## [ACTIVITY]
The entries shown below are to be printed in full, unaltered.

***** DATA SECTION

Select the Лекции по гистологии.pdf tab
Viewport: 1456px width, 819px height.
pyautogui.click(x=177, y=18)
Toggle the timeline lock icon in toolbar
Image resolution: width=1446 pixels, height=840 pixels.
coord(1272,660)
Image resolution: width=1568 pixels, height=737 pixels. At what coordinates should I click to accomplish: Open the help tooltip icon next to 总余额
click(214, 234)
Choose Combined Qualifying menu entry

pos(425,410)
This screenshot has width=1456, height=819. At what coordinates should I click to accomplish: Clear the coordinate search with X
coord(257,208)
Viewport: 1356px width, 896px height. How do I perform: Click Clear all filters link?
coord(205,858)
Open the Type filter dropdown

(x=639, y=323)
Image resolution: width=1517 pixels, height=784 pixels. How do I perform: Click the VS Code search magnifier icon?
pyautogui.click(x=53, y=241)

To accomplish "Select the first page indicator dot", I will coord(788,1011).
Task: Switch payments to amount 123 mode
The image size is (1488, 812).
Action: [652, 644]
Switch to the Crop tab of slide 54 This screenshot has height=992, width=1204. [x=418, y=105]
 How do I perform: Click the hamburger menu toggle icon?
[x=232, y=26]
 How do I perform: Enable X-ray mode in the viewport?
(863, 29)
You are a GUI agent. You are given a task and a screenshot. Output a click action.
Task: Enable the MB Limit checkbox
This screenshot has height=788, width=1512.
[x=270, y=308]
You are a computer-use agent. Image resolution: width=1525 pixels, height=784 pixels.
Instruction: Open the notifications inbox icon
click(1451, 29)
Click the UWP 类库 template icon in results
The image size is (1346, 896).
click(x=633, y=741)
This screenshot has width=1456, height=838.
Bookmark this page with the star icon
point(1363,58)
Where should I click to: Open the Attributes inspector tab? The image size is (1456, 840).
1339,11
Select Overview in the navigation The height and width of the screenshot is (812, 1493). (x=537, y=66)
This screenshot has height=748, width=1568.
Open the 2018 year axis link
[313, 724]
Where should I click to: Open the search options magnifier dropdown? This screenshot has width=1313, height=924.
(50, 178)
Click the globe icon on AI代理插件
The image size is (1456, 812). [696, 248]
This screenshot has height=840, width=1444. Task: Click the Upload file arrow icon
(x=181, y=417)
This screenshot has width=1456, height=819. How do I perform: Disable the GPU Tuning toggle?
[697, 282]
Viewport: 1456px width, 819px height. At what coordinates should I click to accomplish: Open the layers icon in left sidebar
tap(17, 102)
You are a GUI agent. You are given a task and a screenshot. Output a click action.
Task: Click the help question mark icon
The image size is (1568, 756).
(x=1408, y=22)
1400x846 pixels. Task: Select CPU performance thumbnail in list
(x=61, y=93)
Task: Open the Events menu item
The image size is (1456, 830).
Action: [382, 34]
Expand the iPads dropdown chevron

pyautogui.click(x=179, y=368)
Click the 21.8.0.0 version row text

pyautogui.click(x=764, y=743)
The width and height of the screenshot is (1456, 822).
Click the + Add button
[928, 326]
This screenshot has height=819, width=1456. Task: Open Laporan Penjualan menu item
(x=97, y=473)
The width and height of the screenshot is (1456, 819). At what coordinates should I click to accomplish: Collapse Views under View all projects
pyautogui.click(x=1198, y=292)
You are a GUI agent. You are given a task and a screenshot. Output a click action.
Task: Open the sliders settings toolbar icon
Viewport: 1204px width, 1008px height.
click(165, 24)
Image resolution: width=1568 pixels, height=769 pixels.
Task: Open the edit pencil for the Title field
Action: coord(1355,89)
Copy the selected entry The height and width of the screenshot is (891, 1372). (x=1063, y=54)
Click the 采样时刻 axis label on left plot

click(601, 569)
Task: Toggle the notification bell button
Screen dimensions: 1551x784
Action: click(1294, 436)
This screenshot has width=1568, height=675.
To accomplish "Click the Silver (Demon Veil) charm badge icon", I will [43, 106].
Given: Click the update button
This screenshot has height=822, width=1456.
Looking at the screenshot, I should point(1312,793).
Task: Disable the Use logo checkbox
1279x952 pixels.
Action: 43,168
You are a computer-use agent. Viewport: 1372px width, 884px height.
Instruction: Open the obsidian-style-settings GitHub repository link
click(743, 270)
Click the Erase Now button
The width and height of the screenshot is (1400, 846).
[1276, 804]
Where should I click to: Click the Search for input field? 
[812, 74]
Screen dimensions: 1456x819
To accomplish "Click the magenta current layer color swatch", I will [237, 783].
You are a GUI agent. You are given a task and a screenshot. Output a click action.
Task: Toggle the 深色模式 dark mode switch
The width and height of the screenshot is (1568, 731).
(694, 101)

**********

## [EXPECTED OUTPUT]
Select the Лекции по гистологии.pdf tab
Viewport: 1456px width, 819px height.
pyautogui.click(x=177, y=18)
Toggle the timeline lock icon in toolbar
Image resolution: width=1446 pixels, height=840 pixels.
coord(1272,660)
Image resolution: width=1568 pixels, height=737 pixels. At what coordinates should I click to accomplish: Open the help tooltip icon next to 总余额
click(214, 234)
Choose Combined Qualifying menu entry

pos(425,410)
This screenshot has width=1456, height=819. At what coordinates should I click to accomplish: Clear the coordinate search with X
coord(257,208)
Viewport: 1356px width, 896px height. How do I perform: Click Clear all filters link?
coord(205,858)
Open the Type filter dropdown

(x=639, y=323)
Image resolution: width=1517 pixels, height=784 pixels. How do I perform: Click the VS Code search magnifier icon?
pyautogui.click(x=53, y=241)

To accomplish "Select the first page indicator dot", I will coord(788,1011).
Task: Switch payments to amount 123 mode
The image size is (1488, 812).
Action: [652, 644]
Switch to the Crop tab of slide 54 This screenshot has height=992, width=1204. [x=418, y=105]
 How do I perform: Click the hamburger menu toggle icon?
[x=232, y=26]
 How do I perform: Enable X-ray mode in the viewport?
(863, 29)
You are a GUI agent. You are given a task and a screenshot. Output a click action.
Task: Enable the MB Limit checkbox
This screenshot has height=788, width=1512.
[x=270, y=308]
You are a computer-use agent. Image resolution: width=1525 pixels, height=784 pixels.
Instruction: Open the notifications inbox icon
click(1451, 29)
Click the UWP 类库 template icon in results
The image size is (1346, 896).
click(x=633, y=741)
This screenshot has width=1456, height=838.
Bookmark this page with the star icon
point(1363,58)
Where should I click to: Open the Attributes inspector tab? The image size is (1456, 840).
1339,11
Select Overview in the navigation The height and width of the screenshot is (812, 1493). (x=537, y=66)
This screenshot has height=748, width=1568.
Open the 2018 year axis link
[313, 724]
Where should I click to: Open the search options magnifier dropdown? This screenshot has width=1313, height=924.
(50, 178)
Click the globe icon on AI代理插件
The image size is (1456, 812). [696, 248]
This screenshot has height=840, width=1444. Task: Click the Upload file arrow icon
(x=181, y=417)
This screenshot has width=1456, height=819. How do I perform: Disable the GPU Tuning toggle?
[697, 282]
Viewport: 1456px width, 819px height. At what coordinates should I click to accomplish: Open the layers icon in left sidebar
tap(17, 102)
You are a GUI agent. You are given a task and a screenshot. Output a click action.
Task: Click the help question mark icon
The image size is (1568, 756).
(x=1408, y=22)
1400x846 pixels. Task: Select CPU performance thumbnail in list
(x=61, y=93)
Task: Open the Events menu item
The image size is (1456, 830).
Action: [382, 34]
Expand the iPads dropdown chevron

pyautogui.click(x=179, y=368)
Click the 21.8.0.0 version row text

pyautogui.click(x=764, y=743)
The width and height of the screenshot is (1456, 822).
Click the + Add button
[928, 326]
This screenshot has height=819, width=1456. Task: Open Laporan Penjualan menu item
(x=97, y=473)
The width and height of the screenshot is (1456, 819). At what coordinates should I click to accomplish: Collapse Views under View all projects
pyautogui.click(x=1198, y=292)
You are a GUI agent. You are given a task and a screenshot. Output a click action.
Task: Open the sliders settings toolbar icon
Viewport: 1204px width, 1008px height.
click(165, 24)
Image resolution: width=1568 pixels, height=769 pixels.
Task: Open the edit pencil for the Title field
Action: coord(1355,89)
Copy the selected entry The height and width of the screenshot is (891, 1372). (x=1063, y=54)
Click the 采样时刻 axis label on left plot

click(601, 569)
Task: Toggle the notification bell button
Screen dimensions: 1551x784
Action: click(1294, 436)
This screenshot has width=1568, height=675.
To accomplish "Click the Silver (Demon Veil) charm badge icon", I will [43, 106].
Given: Click the update button
This screenshot has height=822, width=1456.
Looking at the screenshot, I should point(1312,793).
Task: Disable the Use logo checkbox
1279x952 pixels.
Action: 43,168
You are a computer-use agent. Viewport: 1372px width, 884px height.
Instruction: Open the obsidian-style-settings GitHub repository link
click(743, 270)
Click the Erase Now button
The width and height of the screenshot is (1400, 846).
[1276, 804]
Where should I click to: Click the Search for input field? 
[812, 74]
Screen dimensions: 1456x819
To accomplish "Click the magenta current layer color swatch", I will [237, 783].
You are a GUI agent. You are given a task and a screenshot. Output a click action.
Task: Toggle the 深色模式 dark mode switch
The width and height of the screenshot is (1568, 731).
(694, 101)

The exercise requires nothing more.